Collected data
******************************
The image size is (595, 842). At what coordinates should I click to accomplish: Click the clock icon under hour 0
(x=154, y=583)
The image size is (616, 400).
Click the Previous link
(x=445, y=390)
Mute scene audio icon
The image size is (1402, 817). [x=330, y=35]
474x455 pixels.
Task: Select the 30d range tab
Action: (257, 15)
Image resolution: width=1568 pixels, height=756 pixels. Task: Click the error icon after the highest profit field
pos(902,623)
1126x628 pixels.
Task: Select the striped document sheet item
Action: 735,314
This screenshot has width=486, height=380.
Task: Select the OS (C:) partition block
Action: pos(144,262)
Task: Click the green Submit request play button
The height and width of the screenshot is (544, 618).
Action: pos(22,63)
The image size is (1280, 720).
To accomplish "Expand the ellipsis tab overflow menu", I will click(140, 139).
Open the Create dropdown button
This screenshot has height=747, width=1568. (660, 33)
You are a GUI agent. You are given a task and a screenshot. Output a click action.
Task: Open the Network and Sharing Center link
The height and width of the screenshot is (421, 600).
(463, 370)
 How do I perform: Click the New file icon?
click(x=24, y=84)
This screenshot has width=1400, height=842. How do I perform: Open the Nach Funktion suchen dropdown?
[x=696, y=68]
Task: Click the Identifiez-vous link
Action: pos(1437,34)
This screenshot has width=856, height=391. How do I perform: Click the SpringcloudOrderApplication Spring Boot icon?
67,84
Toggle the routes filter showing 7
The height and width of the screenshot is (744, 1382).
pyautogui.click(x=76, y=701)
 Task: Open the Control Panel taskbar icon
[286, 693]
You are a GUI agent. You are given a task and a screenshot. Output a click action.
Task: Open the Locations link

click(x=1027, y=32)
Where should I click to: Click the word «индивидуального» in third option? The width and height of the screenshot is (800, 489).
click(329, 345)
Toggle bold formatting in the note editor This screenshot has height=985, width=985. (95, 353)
******************************
**Work instructions**
Your answer should be all lines from the data that contain "Toggle".

**Written solution**
Toggle the routes filter showing 7
Toggle bold formatting in the note editor This screenshot has height=985, width=985. (95, 353)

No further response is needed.